*** Materials provided ***

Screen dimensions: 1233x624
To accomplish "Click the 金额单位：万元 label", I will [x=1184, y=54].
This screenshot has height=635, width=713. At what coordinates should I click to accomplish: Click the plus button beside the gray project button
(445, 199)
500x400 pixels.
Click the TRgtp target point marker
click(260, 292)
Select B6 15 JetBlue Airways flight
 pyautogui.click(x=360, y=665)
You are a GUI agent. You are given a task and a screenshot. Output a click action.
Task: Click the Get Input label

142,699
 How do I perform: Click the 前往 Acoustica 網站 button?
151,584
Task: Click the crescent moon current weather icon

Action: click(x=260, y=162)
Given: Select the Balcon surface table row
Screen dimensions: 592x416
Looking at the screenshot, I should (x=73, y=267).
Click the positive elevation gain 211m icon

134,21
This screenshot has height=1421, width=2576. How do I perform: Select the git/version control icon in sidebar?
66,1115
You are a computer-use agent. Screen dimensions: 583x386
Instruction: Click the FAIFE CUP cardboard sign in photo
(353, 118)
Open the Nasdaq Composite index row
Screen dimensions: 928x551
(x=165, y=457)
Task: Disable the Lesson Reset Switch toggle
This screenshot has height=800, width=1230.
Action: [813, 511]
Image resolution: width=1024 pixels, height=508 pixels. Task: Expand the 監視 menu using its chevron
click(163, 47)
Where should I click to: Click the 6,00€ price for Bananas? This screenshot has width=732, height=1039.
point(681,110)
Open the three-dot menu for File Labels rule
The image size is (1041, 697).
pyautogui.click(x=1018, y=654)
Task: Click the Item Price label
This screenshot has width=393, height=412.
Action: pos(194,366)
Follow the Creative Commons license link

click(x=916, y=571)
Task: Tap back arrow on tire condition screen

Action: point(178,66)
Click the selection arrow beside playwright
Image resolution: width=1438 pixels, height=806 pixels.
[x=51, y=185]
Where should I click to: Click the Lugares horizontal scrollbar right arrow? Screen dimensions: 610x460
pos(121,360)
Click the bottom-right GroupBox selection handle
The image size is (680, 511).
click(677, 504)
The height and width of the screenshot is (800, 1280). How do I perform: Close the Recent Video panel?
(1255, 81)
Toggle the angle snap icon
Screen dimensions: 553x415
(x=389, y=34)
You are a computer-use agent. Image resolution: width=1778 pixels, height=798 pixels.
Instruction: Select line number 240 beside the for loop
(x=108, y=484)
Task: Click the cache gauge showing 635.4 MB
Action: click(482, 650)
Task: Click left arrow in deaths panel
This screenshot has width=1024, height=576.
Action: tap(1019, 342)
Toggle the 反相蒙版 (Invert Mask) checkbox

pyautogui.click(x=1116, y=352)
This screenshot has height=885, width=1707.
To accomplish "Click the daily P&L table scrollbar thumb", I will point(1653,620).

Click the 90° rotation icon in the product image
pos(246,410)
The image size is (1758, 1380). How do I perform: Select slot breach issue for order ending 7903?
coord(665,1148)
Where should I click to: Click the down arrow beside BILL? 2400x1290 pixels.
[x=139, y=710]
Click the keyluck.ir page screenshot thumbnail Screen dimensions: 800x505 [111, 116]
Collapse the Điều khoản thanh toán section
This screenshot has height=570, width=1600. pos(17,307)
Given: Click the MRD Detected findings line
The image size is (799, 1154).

***

Directions:
Search the records for the word "table" and return every line that holds it.

Answer section:
Given: Select the Balcon surface table row
To accomplish "Click the daily P&L table scrollbar thumb", I will point(1653,620).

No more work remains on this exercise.